[EJERCICIO BREVE] Extrae, sin ningún cambio, las líneas que van desde la que contiene "828x466 pixels. How" hasta la que contiene "[x=269, y=292]", ambas incluidas.

(Entradas de datos)

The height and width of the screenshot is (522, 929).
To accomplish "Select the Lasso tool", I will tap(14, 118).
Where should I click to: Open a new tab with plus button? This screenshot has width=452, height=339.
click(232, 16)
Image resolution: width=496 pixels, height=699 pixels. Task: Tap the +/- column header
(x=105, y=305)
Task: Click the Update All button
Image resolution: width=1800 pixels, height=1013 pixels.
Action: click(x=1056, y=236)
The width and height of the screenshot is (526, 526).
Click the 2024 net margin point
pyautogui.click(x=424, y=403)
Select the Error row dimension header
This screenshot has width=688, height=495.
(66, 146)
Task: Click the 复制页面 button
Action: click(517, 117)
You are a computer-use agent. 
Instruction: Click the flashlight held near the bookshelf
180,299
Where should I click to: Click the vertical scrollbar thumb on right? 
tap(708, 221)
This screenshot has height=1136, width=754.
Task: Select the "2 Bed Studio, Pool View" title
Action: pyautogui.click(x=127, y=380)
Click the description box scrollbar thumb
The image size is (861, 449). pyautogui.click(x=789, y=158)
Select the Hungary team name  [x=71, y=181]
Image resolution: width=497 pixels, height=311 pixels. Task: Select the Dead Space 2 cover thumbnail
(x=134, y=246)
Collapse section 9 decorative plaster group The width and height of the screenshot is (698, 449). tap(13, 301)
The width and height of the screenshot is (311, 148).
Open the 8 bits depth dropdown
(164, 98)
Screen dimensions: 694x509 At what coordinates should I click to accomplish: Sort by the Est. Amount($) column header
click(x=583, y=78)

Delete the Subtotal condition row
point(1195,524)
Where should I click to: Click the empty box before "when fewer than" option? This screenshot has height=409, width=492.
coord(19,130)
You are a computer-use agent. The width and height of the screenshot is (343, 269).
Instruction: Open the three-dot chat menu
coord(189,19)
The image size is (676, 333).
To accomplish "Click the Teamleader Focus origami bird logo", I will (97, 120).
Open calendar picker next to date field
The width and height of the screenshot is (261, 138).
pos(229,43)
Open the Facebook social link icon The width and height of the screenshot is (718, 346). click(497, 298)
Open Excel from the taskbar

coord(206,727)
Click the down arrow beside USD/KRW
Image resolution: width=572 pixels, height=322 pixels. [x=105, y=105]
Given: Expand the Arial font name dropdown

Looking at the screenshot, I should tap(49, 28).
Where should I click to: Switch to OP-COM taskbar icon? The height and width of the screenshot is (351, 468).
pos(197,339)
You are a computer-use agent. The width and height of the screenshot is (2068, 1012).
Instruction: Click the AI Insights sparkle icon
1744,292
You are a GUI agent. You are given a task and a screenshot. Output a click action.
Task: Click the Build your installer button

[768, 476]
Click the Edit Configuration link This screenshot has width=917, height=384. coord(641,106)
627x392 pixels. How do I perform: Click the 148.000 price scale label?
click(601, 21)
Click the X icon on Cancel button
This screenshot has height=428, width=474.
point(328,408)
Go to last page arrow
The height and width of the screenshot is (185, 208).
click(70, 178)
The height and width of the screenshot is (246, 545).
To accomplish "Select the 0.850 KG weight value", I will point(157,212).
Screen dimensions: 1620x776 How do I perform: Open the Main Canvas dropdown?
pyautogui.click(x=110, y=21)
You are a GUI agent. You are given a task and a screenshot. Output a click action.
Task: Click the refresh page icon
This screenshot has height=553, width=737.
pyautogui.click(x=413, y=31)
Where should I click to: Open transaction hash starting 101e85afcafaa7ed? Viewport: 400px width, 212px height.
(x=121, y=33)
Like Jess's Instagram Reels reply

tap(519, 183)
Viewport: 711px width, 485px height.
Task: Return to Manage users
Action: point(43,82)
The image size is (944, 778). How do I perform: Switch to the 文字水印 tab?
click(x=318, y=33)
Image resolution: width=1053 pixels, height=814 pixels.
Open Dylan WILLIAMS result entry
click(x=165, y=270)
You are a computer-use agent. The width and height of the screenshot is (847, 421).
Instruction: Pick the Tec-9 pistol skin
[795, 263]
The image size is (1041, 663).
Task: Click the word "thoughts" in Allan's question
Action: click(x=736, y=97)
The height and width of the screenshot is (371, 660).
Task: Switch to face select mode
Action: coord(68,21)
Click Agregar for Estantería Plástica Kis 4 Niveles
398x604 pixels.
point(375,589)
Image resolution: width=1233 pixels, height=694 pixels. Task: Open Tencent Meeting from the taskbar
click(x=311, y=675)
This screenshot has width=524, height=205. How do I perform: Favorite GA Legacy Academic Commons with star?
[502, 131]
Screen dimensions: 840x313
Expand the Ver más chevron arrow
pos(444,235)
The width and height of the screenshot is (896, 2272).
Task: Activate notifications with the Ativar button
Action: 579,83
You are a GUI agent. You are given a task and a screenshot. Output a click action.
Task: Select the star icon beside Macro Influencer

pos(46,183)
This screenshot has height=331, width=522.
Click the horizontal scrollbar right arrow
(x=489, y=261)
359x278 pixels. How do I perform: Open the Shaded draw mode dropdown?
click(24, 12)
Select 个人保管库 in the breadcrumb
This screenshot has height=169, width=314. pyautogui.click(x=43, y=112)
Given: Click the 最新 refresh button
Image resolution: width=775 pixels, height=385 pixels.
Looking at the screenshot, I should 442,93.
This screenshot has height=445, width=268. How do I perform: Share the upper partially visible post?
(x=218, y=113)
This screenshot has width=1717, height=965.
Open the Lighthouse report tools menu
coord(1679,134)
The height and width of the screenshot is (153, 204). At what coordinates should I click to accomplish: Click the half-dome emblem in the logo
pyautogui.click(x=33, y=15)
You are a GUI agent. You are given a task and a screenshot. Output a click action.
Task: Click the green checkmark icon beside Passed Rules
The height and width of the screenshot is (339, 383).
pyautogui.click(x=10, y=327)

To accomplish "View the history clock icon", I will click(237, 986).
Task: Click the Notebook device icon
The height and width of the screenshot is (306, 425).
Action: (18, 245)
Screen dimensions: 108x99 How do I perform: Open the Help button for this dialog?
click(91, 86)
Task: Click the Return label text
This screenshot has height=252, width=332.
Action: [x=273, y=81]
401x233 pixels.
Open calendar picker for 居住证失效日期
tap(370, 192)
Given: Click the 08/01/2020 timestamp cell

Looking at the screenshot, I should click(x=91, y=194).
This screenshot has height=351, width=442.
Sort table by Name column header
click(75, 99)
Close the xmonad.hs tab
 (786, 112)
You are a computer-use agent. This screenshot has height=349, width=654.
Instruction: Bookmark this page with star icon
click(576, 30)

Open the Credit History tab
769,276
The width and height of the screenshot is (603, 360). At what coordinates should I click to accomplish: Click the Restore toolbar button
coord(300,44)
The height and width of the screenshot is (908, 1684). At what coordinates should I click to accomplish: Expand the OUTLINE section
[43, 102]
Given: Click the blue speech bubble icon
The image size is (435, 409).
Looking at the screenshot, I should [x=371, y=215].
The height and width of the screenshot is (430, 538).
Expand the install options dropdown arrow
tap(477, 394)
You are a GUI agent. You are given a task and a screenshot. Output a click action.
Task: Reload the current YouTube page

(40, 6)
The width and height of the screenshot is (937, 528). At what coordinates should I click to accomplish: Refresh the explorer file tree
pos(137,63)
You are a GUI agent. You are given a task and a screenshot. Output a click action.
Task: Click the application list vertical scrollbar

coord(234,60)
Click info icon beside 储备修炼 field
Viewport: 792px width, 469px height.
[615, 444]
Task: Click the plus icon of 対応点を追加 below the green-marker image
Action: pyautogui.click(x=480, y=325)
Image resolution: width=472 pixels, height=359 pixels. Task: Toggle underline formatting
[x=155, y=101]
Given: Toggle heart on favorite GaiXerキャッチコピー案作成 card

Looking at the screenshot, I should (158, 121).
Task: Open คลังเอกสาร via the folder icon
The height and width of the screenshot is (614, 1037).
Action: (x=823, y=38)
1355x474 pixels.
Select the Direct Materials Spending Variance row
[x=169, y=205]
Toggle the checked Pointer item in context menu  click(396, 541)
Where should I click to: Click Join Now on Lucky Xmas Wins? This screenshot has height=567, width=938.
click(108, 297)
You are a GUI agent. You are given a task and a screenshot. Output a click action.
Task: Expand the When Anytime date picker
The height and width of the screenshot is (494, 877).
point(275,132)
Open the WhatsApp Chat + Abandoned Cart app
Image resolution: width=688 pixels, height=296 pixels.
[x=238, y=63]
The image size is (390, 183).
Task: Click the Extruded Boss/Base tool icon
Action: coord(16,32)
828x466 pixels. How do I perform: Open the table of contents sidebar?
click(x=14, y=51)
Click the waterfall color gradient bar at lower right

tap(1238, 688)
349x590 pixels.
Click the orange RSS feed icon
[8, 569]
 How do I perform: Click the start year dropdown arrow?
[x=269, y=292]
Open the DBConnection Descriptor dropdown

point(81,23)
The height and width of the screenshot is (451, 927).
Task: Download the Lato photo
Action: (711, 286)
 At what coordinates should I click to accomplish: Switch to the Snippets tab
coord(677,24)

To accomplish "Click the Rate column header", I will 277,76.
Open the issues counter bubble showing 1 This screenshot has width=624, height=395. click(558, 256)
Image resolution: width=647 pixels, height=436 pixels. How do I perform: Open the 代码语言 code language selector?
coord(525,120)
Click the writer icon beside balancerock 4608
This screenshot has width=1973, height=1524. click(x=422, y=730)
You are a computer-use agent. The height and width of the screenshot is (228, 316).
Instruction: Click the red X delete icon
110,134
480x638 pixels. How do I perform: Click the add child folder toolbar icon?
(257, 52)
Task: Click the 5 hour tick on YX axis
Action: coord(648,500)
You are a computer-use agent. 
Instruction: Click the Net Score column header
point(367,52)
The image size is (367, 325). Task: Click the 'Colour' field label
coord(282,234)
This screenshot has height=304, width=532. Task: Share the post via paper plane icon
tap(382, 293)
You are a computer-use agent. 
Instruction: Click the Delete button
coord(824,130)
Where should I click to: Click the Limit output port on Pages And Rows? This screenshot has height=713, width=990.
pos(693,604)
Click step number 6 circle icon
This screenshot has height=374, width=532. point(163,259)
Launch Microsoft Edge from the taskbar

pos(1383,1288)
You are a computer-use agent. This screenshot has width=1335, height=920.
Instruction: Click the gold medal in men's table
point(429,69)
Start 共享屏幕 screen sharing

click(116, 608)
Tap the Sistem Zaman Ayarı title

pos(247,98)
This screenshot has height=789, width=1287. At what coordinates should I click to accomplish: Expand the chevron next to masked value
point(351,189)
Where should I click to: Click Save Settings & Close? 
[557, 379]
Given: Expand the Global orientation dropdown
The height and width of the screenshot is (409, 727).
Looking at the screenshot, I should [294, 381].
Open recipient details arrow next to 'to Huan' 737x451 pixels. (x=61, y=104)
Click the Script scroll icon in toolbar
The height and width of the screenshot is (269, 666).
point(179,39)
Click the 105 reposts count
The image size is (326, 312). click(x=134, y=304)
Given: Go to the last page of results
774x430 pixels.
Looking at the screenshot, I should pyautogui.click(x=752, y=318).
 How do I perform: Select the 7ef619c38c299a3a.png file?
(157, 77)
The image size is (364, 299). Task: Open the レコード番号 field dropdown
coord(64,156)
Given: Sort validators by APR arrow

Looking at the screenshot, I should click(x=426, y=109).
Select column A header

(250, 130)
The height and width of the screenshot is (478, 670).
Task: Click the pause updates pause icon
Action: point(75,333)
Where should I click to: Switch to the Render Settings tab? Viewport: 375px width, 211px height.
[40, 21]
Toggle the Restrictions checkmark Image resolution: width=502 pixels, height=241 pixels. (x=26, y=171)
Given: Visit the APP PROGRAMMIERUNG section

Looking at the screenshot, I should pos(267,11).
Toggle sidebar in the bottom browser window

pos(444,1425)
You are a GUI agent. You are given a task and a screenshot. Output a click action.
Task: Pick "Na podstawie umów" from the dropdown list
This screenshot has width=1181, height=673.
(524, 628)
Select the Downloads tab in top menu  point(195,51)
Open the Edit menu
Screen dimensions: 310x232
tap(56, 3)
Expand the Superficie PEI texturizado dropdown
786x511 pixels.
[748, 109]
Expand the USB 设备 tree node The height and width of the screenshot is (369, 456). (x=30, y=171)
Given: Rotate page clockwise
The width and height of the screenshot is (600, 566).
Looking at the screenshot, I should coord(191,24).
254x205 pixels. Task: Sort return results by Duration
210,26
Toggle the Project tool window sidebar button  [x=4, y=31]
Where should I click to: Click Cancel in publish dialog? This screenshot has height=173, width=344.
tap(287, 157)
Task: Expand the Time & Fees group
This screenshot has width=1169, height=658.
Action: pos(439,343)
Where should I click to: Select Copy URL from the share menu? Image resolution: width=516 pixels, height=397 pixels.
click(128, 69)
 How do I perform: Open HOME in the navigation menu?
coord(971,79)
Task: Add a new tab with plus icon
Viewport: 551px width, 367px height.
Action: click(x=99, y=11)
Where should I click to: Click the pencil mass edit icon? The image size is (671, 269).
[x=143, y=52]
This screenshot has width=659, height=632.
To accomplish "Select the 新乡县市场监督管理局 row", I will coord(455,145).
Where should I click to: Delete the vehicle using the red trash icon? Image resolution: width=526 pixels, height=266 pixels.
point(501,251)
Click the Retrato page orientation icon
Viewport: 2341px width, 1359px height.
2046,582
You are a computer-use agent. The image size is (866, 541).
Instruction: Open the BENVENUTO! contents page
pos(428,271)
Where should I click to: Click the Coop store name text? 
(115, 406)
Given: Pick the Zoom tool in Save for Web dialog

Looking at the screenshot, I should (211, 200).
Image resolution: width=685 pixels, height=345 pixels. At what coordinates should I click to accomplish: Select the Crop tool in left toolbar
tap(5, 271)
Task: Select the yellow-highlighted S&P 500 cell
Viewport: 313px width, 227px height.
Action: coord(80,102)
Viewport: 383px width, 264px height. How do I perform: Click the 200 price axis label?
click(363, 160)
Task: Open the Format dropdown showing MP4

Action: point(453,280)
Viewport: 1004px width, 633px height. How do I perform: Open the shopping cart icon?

[SOLUCIÓN ESCRITA]
828x466 pixels. How do I perform: Open the table of contents sidebar?
click(x=14, y=51)
Click the waterfall color gradient bar at lower right

tap(1238, 688)
349x590 pixels.
Click the orange RSS feed icon
[8, 569]
 How do I perform: Click the start year dropdown arrow?
[x=269, y=292]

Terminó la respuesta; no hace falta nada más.